Now EDGE definitely works far better than GPRS. The 384 kpbs speed is theoretical but it does achieve around 80 kpbs if your are lucky. Normally the speed hovers between 10 kpbs to 40 kpbs. EDGE definitely makes surfing achievable. Do not expect blistering speed downloads as the promotion of EDGE had initially promised with Live TV, Multiplayer Games etc. All that will not work. But you can expect decent surfing speed for checking your emails etc. The operators offering this are Hutch, Airtel and others.
CDMA - The best of the lot
Code Division Multiple Access (CDMA) is perhaps the best of the lot. CDMA, the technology per se has advantages when it comes to data transmission. Theoretically CDMA networks have more capacity and are generally better for data transmission. They also make efficient use of transmission because it allows greater frequency reuse, as well as increasing battery life.

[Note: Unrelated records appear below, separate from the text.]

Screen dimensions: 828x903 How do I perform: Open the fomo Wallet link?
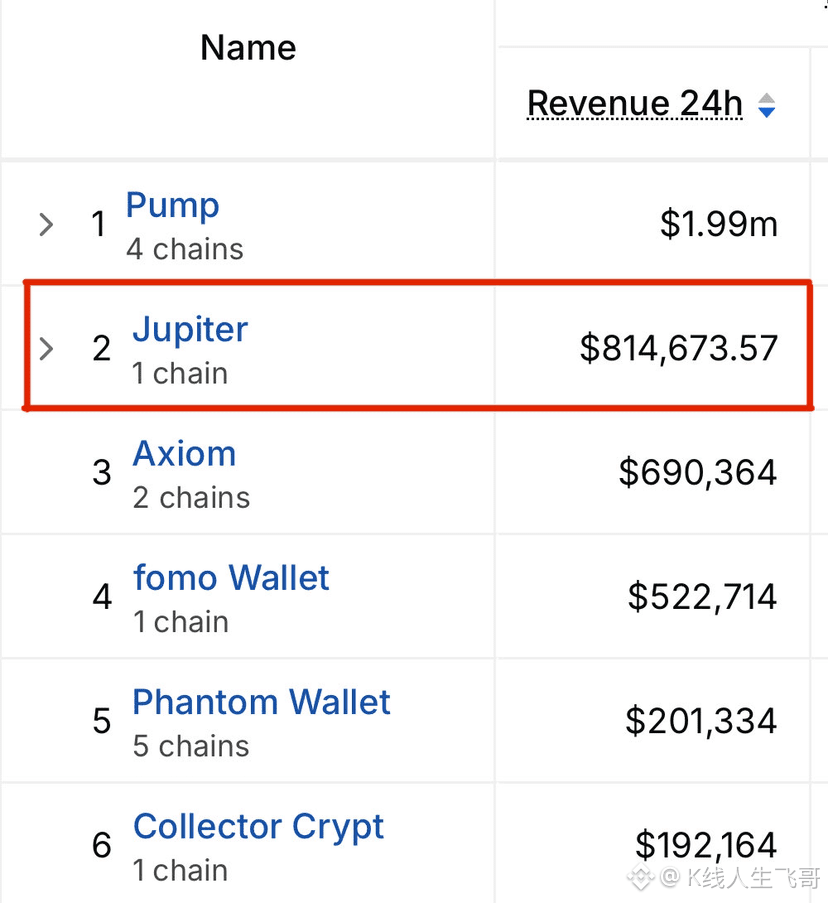point(231,578)
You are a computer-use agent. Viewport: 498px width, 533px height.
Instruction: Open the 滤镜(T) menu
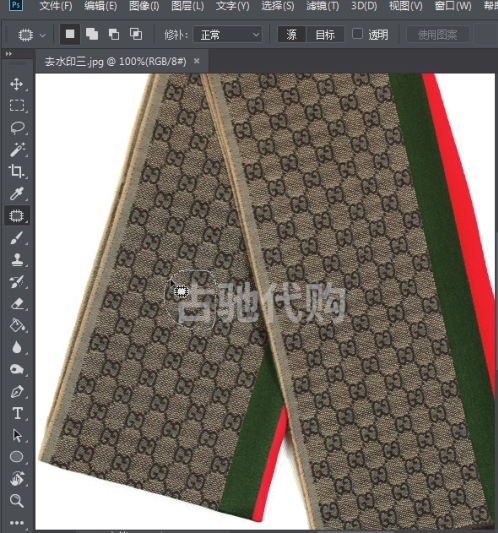pos(323,6)
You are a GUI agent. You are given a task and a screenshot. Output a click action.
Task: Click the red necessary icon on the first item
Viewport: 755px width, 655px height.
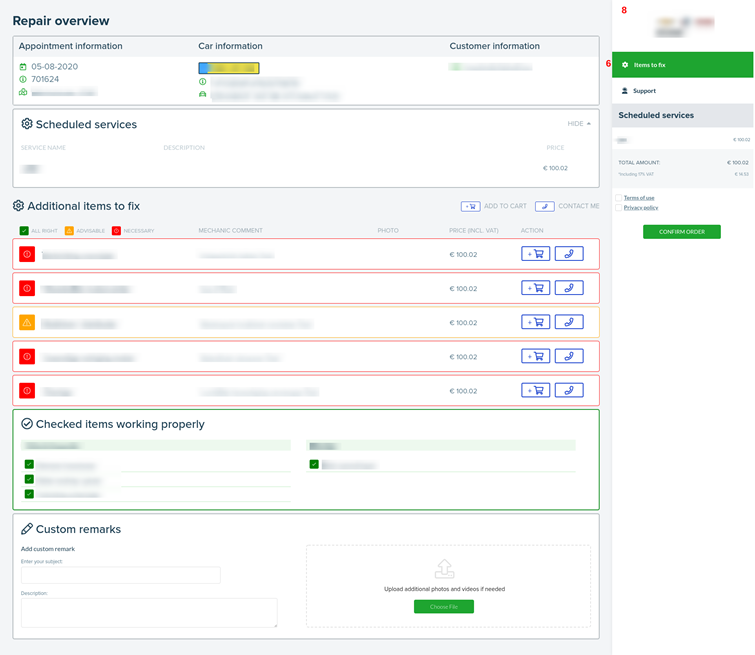[27, 255]
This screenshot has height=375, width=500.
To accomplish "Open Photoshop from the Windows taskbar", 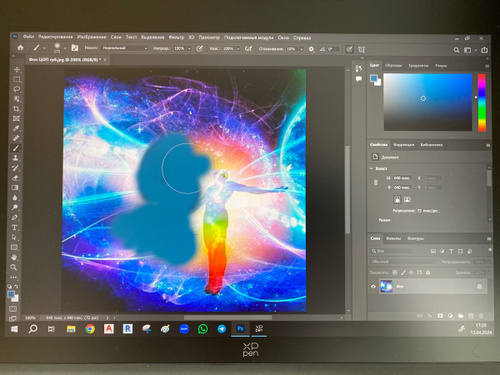I will [240, 329].
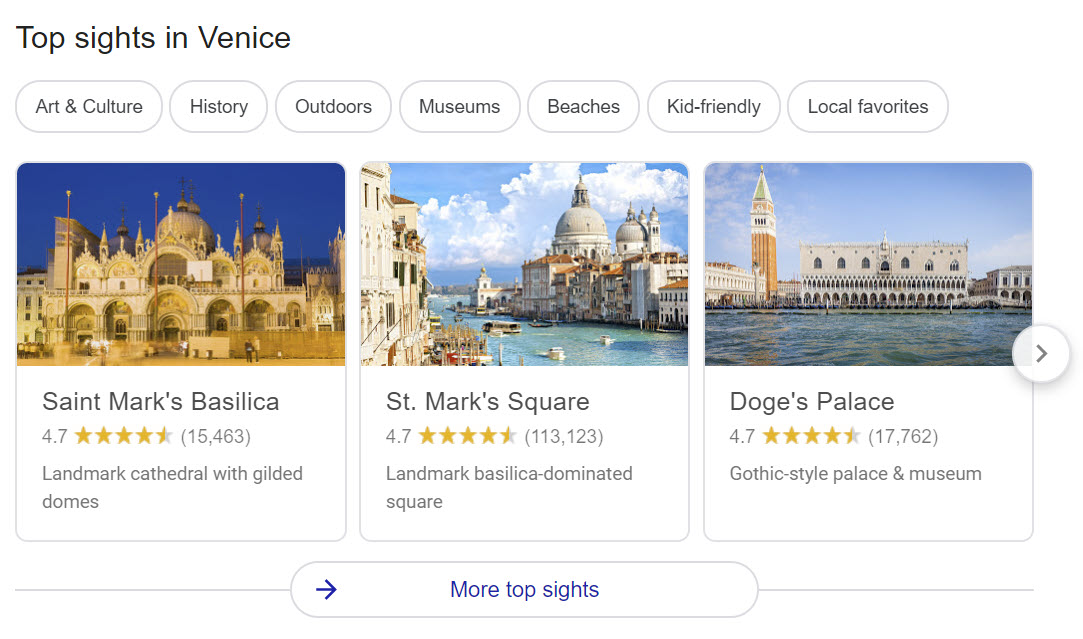Click St. Mark's Square star rating
This screenshot has height=639, width=1083.
click(x=467, y=436)
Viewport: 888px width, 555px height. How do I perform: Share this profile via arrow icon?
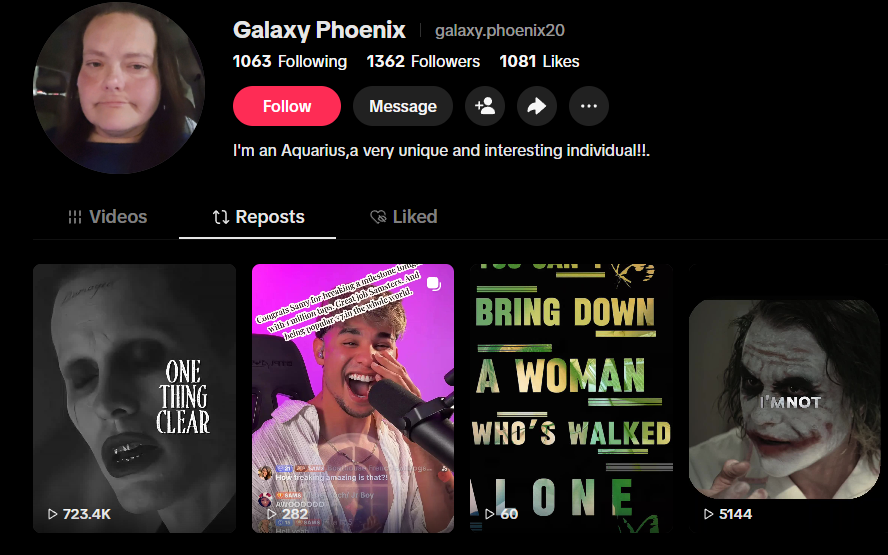tap(537, 106)
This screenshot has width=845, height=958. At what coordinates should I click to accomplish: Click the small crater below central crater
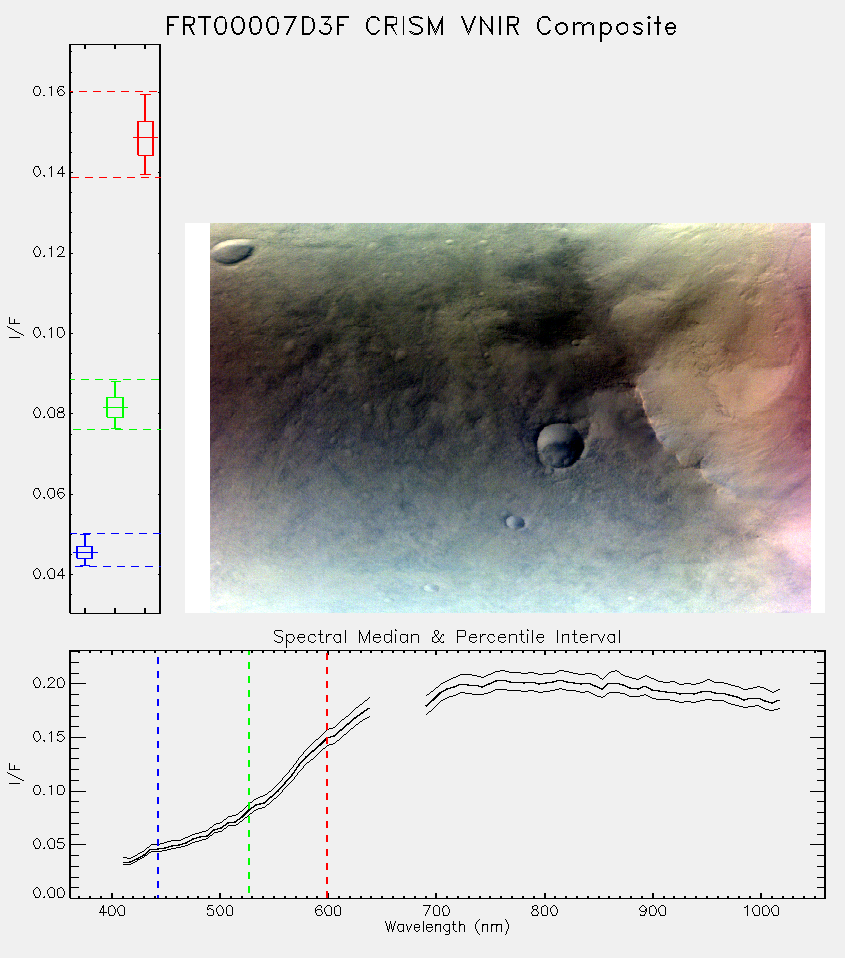click(514, 522)
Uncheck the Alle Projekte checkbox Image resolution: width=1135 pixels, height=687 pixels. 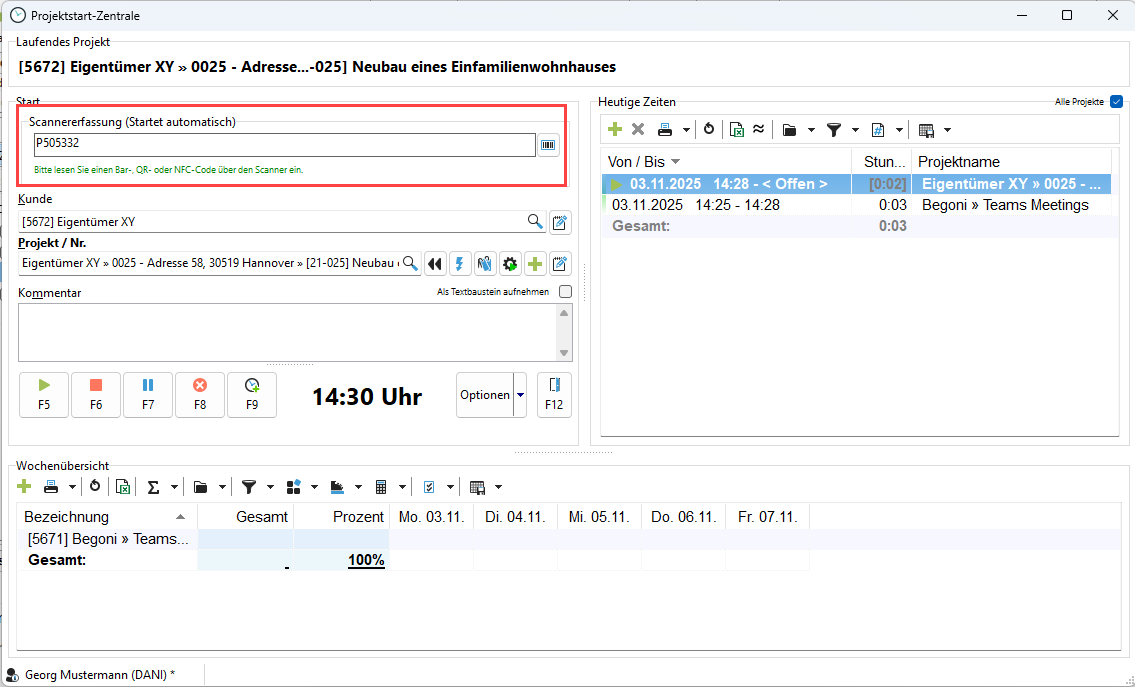click(1116, 102)
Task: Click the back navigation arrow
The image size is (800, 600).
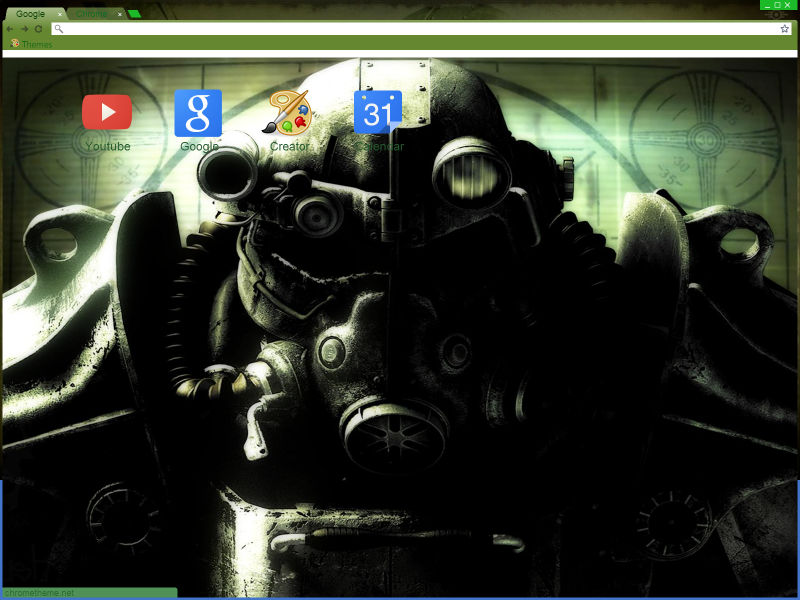Action: (x=9, y=29)
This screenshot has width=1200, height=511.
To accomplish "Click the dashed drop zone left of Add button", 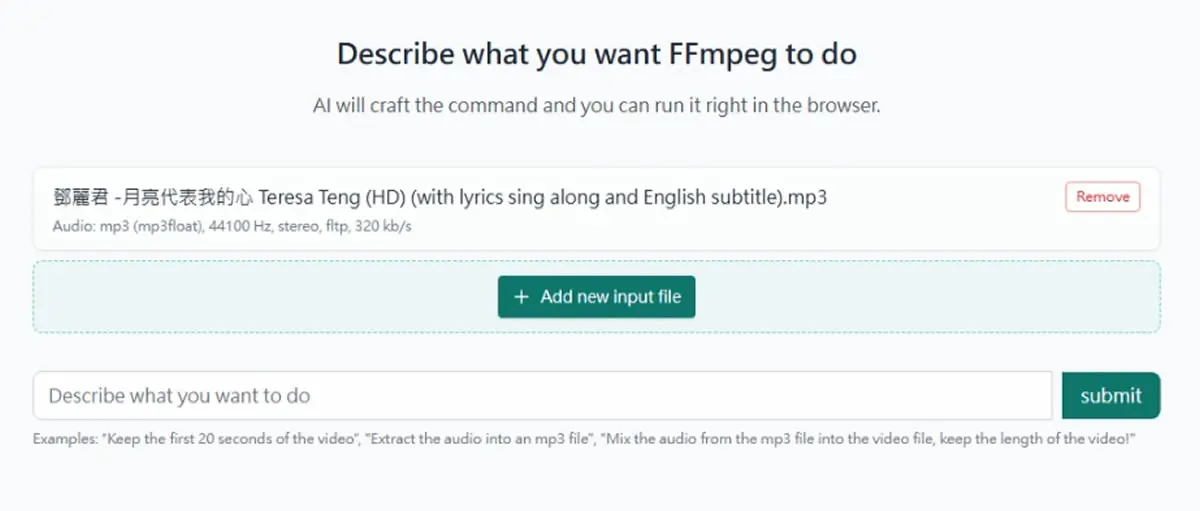I will pos(266,297).
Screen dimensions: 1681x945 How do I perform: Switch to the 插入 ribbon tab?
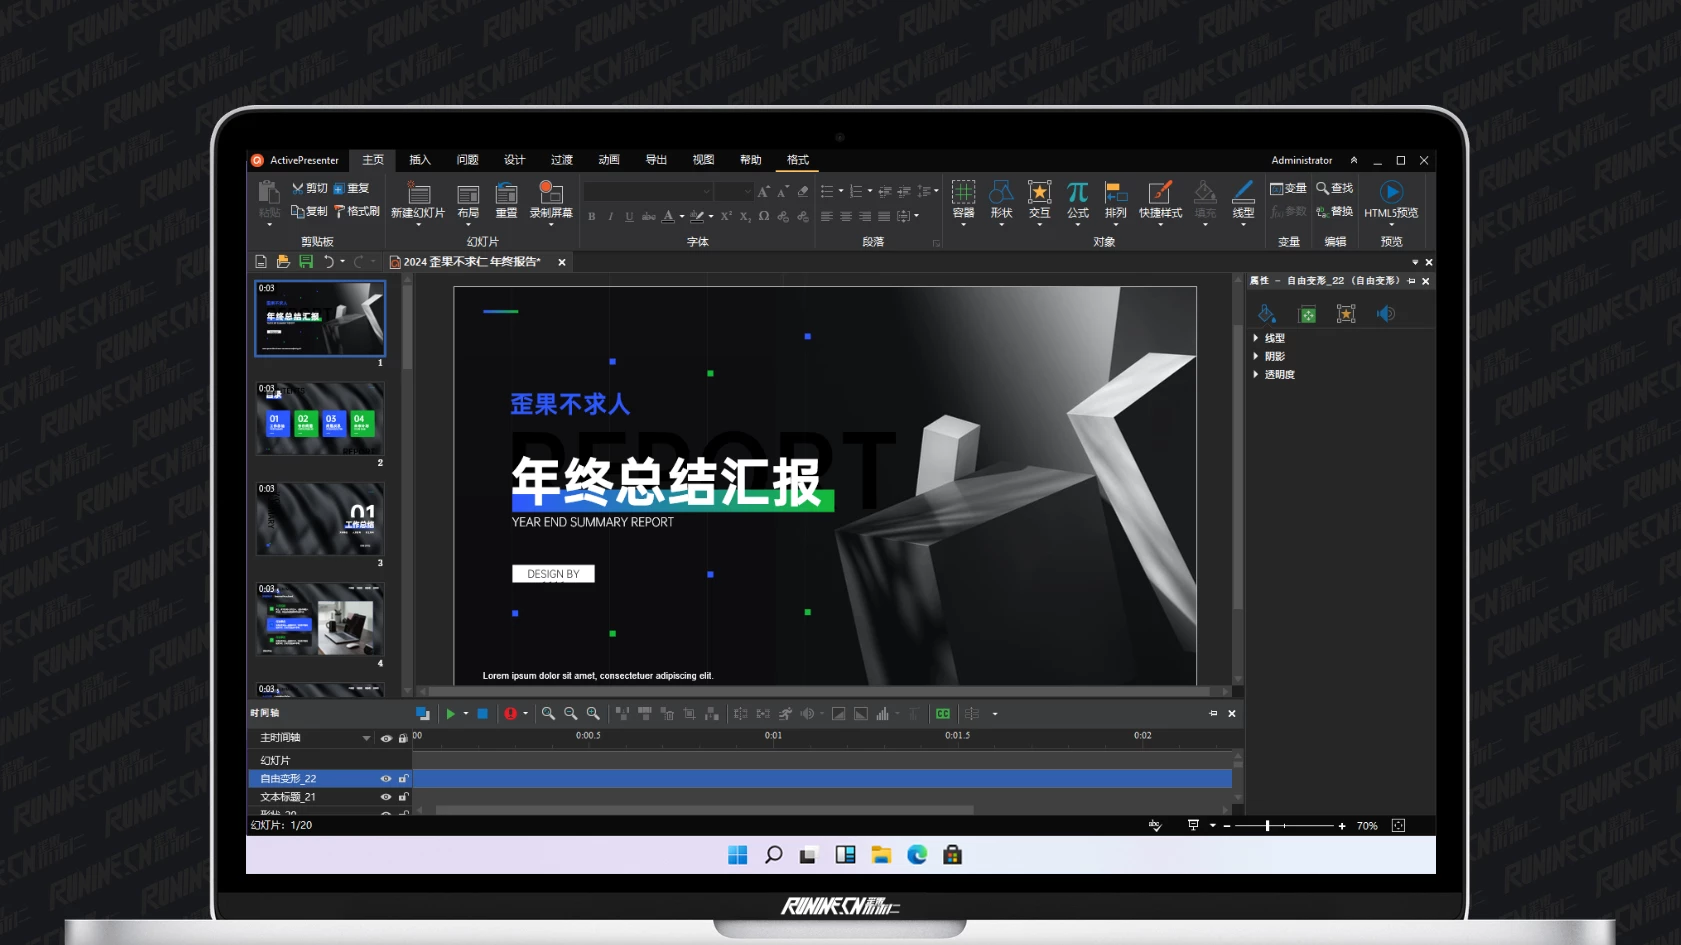tap(420, 160)
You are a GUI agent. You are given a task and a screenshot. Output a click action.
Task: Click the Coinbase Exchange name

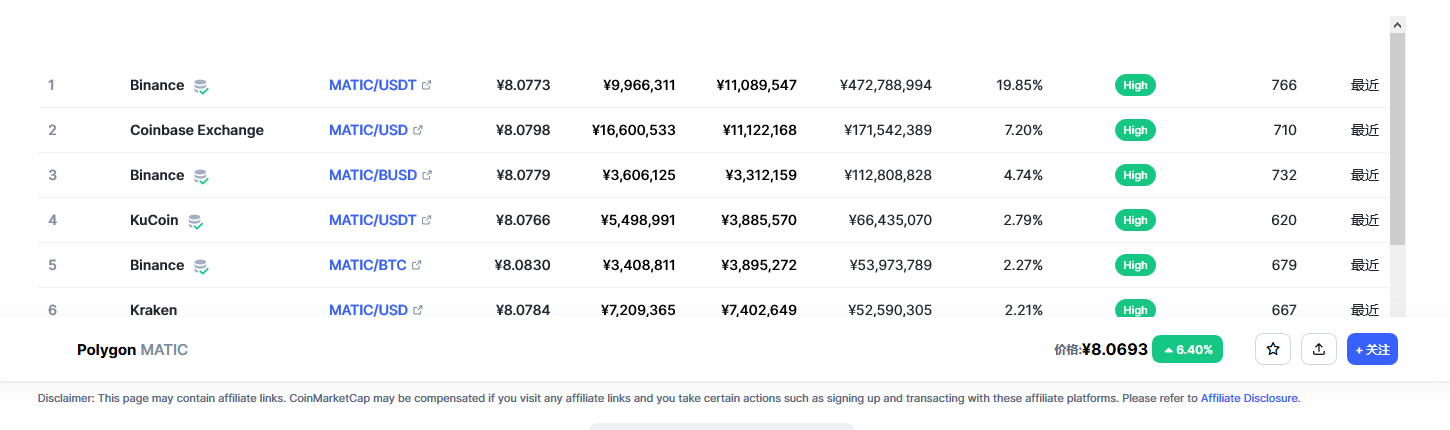197,130
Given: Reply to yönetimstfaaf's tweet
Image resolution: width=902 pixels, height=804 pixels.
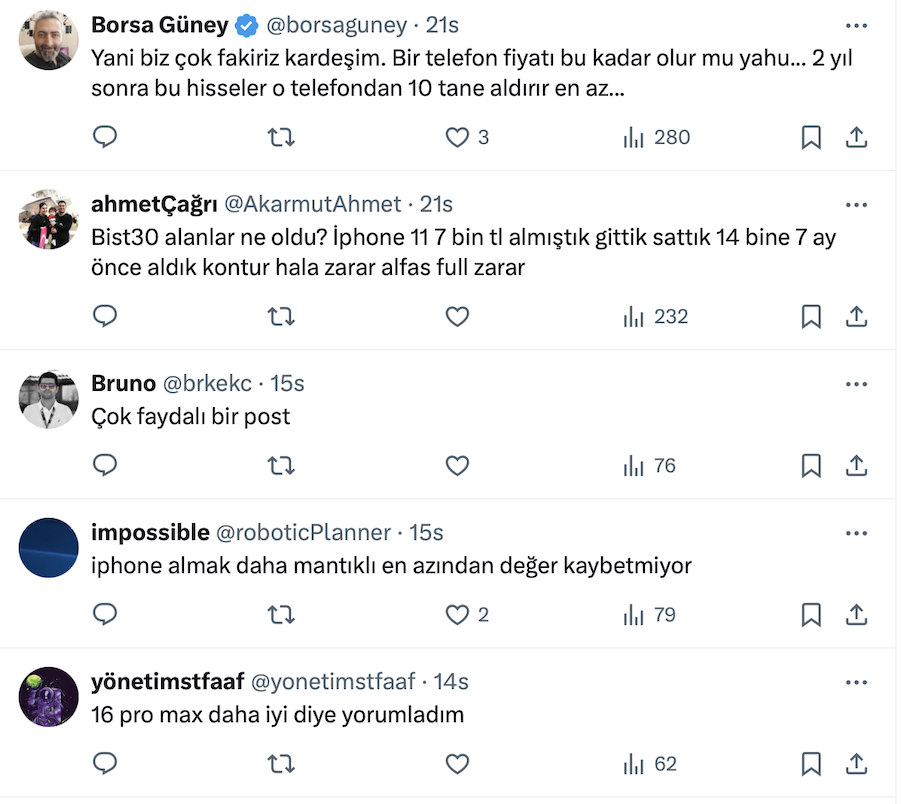Looking at the screenshot, I should coord(105,764).
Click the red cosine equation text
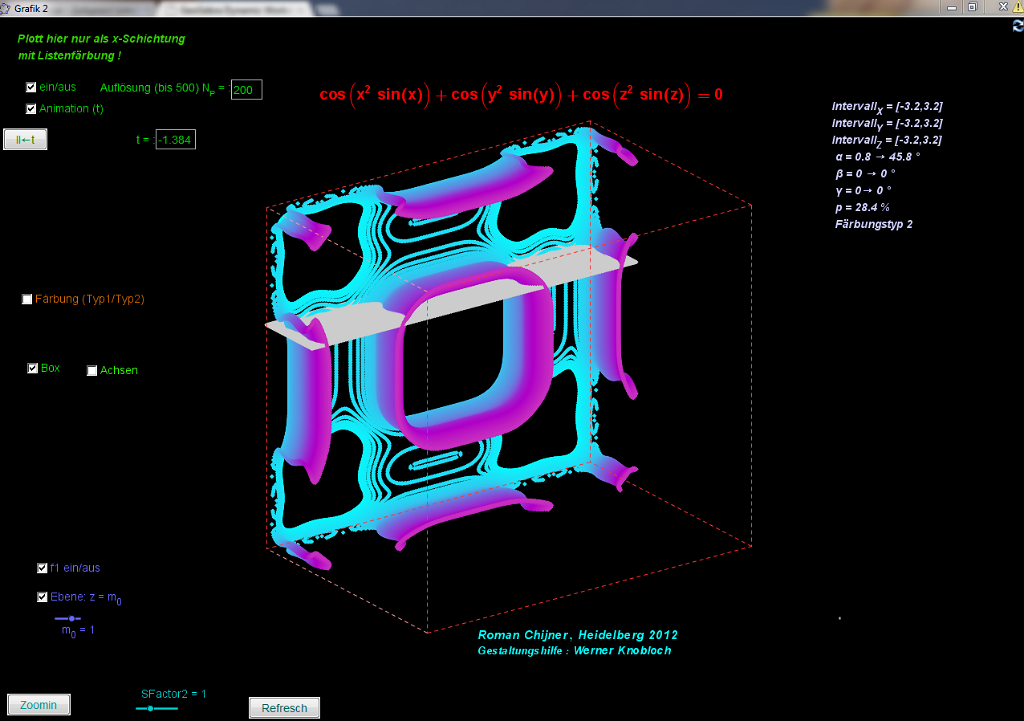The height and width of the screenshot is (721, 1024). pos(520,95)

With an optimal speed of 153 kpbs data in a CDMA enabled network it's the best option for surfing. Under normal circumstances in a metro your cell phone should manage a speed of around 100 kpbs though it all depends on the connectivity of the particular location. So if you are not at a well connected location you can also expect much lesser speeds. The operators offering CDMA in India are Reliance, Tata Indicom, MTNL, BSNL and others.
3G - The Bright Future
3G stands for third-generation wireless technology and networks. 3G is based on an International Telecommunication Union (ITU) initiative for a single global wireless standard called International Mobile Telecommunications-2000 (IMT-2000). This concept of a single standard evolved into a family of five 3G wireless standards. Of those five, the most widely accepted are CDMA2000, WCDMA (UMTS) and TD-SCDMA.
3G high-speed wireless networks, such as CDMA2000 and WCDMA offer the most optimized wireless experience to consumers with larger voice capacities and an enhanced data experience. The two variants of the 3G standard - CDMA2000 1xEV-DO (Evolution-Data Optimized or Evolution-Data only) and WCDMA both networks provide wireless subscribers with the most ubiquitous and data-optimized products and services available to the global wireless mark.
On a 3G enabled phone speeds of 180 to 300 kbps could be easily achievable under real conditions though 384 kpbs is the figure that is claimed.
In other words 3G would mean an era of blistering downloads, live TV, shared multimedia games and much more. Perhaps even a parallel mobile entertainment economy.
The Content Providers
Innovation is the word when it comes to cell phone downloads. The spectrum crunch not withstanding the mobile entertainment market has been growing in India. Startups like Webaroo, IndiaGames, Mauj, Phoneytunes, Hungama are innovating and delivering content.
Just last week Airtel launched Airtel Messenger. Airtel mobile customers now have the advantage of having the same experience as a desktop chat service. The users can send and receive messages in real-time via their mobile without the need to be attached to a computer. Last month Webaroo launched a Mobile Blog service called smsgupshup. From Nike (Nike Store Locator) to Bollywood they all see the cell phone as the new generation marketing tool.
The Last Word
Surfing the web on a cell phone in India has its own set of joys and agony. The ability to be able to send an email or browse through a worksheet or a presentation cuddled in bed or on the move is simply great. The agony being when connectivity decides to play hide and seek which is the case most often. Yet the innovative stubborn Indian doesn't give up. We use whatever we get and make the best use of it.